The Bucs nearly lost to a team with the NFL's 31st-best offense and 27th-best defense. The Bucs nearly lost to a team that was without four starters, including their running game, James Stewart. Then Lions quarterback Joey Harrington left with an irregular heartbeat. A lot of other Lion hearts beat regular, proud and regular. The Bucs nearly lost to backup quarterback Mike McMahon. The Bucs nearly lost to two guys they'd never heard of, Aveion Cason and Rafael Cooper, who together had rushed for 24 yards in Detroit's first 12 games. They gained 112 Sunday.

The Bucs nearly lost despite a 96-yard touchdown drive that gave them a 10-0 lead. The defense gave it right back. It was 10-10. The Bucs nearly lost even after Shelton Quarles intercepted a pass, Brad Johnson hit throw-it-to-me Keyshawn for 30 yards and Michael Pittman scored his first touchdown of the season for a 20-13 lead. The Lions scored 24 seconds later. Somebody named Eddie Drummond brought the kick back 91 yards. McMahon scored on the next play. It was 20-20. Yes, the Bucs nearly lost. But they didn't.

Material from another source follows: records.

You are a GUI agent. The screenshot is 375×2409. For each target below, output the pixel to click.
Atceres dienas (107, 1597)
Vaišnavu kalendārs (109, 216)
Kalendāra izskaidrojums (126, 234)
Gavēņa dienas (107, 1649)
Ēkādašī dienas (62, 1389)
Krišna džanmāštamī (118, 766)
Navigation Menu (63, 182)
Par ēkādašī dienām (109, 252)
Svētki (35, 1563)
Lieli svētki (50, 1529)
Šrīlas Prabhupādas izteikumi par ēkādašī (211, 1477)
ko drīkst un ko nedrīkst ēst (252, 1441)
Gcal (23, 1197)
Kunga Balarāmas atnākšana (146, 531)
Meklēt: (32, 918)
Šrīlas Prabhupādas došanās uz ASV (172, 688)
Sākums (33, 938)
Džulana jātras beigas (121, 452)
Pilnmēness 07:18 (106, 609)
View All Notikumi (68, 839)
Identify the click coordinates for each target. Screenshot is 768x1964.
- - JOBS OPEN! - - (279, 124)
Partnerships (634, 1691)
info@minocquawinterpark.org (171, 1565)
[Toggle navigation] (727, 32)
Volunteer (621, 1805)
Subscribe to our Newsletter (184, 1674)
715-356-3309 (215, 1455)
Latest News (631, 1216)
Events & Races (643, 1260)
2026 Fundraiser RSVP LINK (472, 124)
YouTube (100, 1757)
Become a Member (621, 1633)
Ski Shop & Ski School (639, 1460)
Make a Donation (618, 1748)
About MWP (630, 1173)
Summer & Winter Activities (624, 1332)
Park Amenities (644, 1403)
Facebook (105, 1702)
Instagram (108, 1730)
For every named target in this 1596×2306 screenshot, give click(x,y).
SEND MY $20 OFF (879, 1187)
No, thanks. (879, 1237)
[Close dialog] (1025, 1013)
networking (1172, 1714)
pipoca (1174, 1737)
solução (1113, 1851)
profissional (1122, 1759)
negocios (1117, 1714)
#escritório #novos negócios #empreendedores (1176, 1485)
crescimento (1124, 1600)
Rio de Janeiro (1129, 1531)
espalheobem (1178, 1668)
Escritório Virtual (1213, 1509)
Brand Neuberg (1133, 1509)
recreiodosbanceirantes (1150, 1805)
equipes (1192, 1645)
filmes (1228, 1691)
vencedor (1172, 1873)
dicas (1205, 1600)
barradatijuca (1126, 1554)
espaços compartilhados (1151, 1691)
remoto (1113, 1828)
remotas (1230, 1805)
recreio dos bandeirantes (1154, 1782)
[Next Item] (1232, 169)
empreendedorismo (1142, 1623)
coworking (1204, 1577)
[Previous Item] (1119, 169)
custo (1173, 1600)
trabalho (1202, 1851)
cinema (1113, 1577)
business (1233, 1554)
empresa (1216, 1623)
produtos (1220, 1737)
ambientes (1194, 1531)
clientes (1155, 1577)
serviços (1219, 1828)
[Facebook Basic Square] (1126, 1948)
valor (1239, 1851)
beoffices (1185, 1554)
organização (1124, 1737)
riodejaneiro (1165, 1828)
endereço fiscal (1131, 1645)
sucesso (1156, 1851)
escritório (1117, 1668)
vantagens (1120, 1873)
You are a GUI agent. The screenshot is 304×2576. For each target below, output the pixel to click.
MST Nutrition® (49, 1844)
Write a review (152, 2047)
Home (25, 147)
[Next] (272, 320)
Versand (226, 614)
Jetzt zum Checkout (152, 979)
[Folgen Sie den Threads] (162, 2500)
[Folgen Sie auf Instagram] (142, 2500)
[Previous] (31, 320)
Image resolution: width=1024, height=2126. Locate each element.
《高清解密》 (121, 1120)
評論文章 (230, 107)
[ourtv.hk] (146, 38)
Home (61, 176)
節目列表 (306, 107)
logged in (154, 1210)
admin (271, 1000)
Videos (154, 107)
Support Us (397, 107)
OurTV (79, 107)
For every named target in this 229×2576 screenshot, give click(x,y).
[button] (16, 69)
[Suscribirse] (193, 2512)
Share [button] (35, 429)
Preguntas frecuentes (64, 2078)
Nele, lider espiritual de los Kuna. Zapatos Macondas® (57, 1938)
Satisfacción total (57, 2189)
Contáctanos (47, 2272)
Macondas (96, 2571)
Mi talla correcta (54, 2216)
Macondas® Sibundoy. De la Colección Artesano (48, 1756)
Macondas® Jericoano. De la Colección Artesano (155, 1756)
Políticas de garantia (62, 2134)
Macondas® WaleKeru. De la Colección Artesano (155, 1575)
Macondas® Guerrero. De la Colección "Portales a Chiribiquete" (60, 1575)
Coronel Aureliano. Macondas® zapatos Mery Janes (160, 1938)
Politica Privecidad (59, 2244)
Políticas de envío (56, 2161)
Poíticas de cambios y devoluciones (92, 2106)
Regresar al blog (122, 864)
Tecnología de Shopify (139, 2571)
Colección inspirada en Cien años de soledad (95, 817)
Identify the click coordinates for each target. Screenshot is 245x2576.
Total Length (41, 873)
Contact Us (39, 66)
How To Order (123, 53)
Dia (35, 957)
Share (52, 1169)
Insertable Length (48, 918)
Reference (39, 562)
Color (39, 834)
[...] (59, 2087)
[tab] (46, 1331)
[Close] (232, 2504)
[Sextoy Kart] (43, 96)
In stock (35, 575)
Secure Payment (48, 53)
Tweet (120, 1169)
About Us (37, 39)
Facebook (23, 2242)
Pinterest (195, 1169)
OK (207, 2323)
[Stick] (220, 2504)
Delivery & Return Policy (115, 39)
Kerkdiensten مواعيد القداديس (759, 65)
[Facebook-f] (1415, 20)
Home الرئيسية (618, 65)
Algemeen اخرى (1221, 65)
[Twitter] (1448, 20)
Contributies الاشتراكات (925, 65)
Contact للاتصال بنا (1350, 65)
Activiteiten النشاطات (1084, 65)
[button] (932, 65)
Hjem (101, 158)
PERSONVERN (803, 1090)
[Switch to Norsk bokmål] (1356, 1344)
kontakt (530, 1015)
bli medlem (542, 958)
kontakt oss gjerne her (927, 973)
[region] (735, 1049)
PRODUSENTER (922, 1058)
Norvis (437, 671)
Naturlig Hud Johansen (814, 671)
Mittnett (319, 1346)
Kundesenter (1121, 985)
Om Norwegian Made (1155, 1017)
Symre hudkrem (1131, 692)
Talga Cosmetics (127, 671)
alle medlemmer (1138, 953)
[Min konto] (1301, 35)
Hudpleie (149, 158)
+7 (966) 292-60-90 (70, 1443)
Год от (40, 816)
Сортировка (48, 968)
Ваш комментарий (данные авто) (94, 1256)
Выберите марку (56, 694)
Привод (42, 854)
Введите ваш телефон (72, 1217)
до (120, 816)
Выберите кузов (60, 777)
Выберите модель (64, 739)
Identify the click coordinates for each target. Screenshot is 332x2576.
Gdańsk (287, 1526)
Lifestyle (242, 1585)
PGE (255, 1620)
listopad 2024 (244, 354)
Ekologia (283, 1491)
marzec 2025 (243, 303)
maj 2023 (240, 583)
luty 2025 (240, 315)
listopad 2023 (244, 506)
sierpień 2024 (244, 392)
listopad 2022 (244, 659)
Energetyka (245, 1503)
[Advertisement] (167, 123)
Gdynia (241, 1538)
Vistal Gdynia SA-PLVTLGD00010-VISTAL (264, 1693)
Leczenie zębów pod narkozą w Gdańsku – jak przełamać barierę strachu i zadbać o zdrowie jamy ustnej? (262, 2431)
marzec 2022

Martin Gramatica kicked another field goal, the defense held, the offense ran out the clock and the Bucs ran for the bus. They counted their blessings and why home field matters in the playoffs. ``It's the road,'' Sapp said. ``New Orleans couldn't win here in Detroit. Philly lost in Jacksonville.''

Sometimes, it's not even the road. Last weekend, the Steelers surrendered only 47 yards at home to the expansion Houston Texans - and lost. The Bucs haven't let that happen this season. They didn't let it happen Sunday. That's one reason why there is still no ceiling on this postseason, no matter what anyone says. Just ask Gruden. ``Hell's bells, I'm so tired of hearing the god-dang experts tell me we can't win a game when it's cold, we can't win on the road, and damn sure if we go to Philadelphia we have no chance. We're going to fight. We've proven that.''

They got the hell out of Detroit. One more and they get to put on the hats.